Deutschland hat 2004 zum dritten Mal in Folge die Vorgaben des Maastricht-Vertrages verletzt - allerdings weniger stark als erwartet. Das Staatsdefizit betrug im vergangenen Jahr 3,7 % vom BIP - erlaubt sind 3 %.

Das Haushaltsloch war aber kleiner als die von den Statistikern zunächst berechneten 3,9 Prozent. Das Bundesamt revidierte auf Basis neuer Daten über das Steueraufkommen und die Einnahmen und Ausgaben des Bundes seine erste Schätzung nach unten.

Der deutsche Finanzminister Hans Eichel (SPD) hat angekündigt, 2005 die Defizitmarke von drei Prozent wieder einzuhalten. Im vergangenen Jahr gaben Bund, Länder und Kommunen 80,3 Mrd. Euro mehr aus, als sie einnahmen. In die Kassen flossen 953,6 Mrd. Euro, während die öffentliche Hand 1.033,9 Mrd. Euro ausgab. Nach Angaben der Statistiker nahm der Bund 2004 im Vergleich zur Jänner-Schätzung 1,5 Mrd. Euro mehr ein und gab 2,6 Mrd. Euro weniger aus. Das Finanzierungsdefizit des Staates sei dadurch im Gesamtjahr um 4,2 Mrd. Euro kleiner gewesen als zunächst angenommen.

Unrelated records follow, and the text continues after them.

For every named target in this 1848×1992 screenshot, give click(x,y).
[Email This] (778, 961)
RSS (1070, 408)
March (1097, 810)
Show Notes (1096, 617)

Die Haushaltslöcher waren dabei sehr unterschiedlich auf die staatlichen Ebenen verteilt. Vor allem der Bund lebte weit über seine Verhältnisse und verbuchte ein Defizit von 51,0 Mrd. Euro. Das Defizit der Länder summierte sich auf 28,3 Mrd. Euro. Die Gemeinden hatten dagegen mit minus 0,3.Mrd. Euro ebenso wie die Sozialversicherung mit minus 0,7 Mrd. Euro nahezu einen ausgeglichenen Haushalt.

Deutschland hatte im Jahr 2002 erstmals das Kriterium des europäischen Stabilitäts- und Wachstumspakts verletzt. Damals betrug das Defizit ebenfalls 3,7 Prozent, im Jahr 2003 waren es 3,8 Prozent. Nach Ansicht der Deutschen Bundesbank kann Deutschland in diesem Jahr erstmals seit 2001 wieder die Drei-Prozent-Grenze unterschreiten. „Das Ziel erscheint aus heutiger Sicht erreichbar“, schreibt die Bundesbank in ihrem Monatsbericht.

Um das deutsche Defizit schwelt seit Jahren ein Streit zwischen der EU-Kommission und der Bundesregierung. Die EU-Kommission hatte ein Defizitverfahren gegen Deutschland eingeleitet, das die EU-Finanzminister im November 2003 aber wegen Sparzusagen aus Berlin aussetzen ließen. Dagegen hatte die Kommission vor dem Europäischen Gerichtshof geklagt, der die Entscheidung kippte. Mitte Dezember 2004 hatte die EU-Kommission das Verfahren gegen Deutschland im Vertrauen auf die Zusagen aus Berlin dauerhaft auf Eis gelegt.